On the one hand, at the very end, Brill blows it, in my opinion. He says the United States ought to cut insurance companies out of the picture and put (of all entities) hospitals in charge of the U.S. health care system.

Earlier in the book, he devotes many pages to explaining how different teams inside CMS and HHS – intelligent, well-educated, high-minded, fairly low-paid individuals who were working in different arms of the same not-for-profit national government – went to war with one another. Then he somehow thinks that the actuarial, benefits administration and health care delivery units inside giant hospital-run health care organizations would work together better than the units inside HHS.

On the other hand, he offers a seven-point plan for making sure the hospital-run plans would be nice. But he doesn’t really explain why, for example, the hospital executives, who would have tightly regulated compensation, would be willing to accept all of the abuse that health insurance company executives get for trying to limit spending on health care. Brill’s hospital companies would each compete with another hospital company. It seems as if both companies would have more of an incentive to be nice to each other than to be nice to patients. 

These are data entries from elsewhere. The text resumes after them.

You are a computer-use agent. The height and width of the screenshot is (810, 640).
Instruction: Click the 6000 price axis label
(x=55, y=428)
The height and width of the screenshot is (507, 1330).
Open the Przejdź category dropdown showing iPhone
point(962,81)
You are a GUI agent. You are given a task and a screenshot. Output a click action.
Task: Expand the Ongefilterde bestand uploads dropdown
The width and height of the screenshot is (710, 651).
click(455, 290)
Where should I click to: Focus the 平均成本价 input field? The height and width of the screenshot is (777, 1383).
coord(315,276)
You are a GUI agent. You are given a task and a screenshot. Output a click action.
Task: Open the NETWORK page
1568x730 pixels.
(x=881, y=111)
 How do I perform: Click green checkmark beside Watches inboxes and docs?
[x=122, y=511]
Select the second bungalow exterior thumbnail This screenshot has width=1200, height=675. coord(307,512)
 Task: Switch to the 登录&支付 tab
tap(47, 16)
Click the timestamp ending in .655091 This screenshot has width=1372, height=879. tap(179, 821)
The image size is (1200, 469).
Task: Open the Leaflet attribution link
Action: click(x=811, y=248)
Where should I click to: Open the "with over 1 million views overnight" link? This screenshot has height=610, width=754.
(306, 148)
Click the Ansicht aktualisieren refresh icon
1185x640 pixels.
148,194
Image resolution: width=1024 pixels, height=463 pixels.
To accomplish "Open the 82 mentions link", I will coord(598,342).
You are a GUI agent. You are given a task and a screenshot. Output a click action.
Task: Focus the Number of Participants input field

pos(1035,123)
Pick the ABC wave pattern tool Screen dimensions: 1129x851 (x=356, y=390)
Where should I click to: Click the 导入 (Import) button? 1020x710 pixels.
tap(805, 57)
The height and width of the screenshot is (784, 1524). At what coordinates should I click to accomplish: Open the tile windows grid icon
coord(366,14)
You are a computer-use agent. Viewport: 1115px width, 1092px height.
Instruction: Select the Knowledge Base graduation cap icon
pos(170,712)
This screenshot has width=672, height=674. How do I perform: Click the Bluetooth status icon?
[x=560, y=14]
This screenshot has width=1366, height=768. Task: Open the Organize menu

And, in the real world, sorry: But, as important and noble as hospitals are, they’re also the most dysfunctional, nasty players in the U.S. health care system. Customer service at health insurers is not always great, but it’s a lot better than the level of customer service at the typical hospital billing office. 

On the third hand, I think the sections on how the exchanges came to life support an important point: That we civilians have absolutely no way to understand what’s going inside HHS and CMS, and no reason whatsoever to trust the idea that anyone there has any idea whether the PPACA exchange plans, or any major medical plans governed by PPACA, are sustainable.

I think the real lesson of Brill’s book is that, of course, it’s possible that PPACA World health insurers will do fine, but that there’s also a possibility that they’ll all collapse like a house of cards in a few years.

Just as banking regulators want banks to develop “living wills,” to show how they would proceed if they faced severe financial problems, state insurance regulators and guaranty funds ought to develop living wills to sketch out ways they might proceed if health insurers run into severe problems.

Of course, fate will probably then laugh at this precaution by causing the health insurers to report great profits, but it’s better to see that happen than to see unexpected wrinkles in the PPACA risk-management programs or other programs and rules knock the insurers down without anyone having a resolution plan in the file cabinet.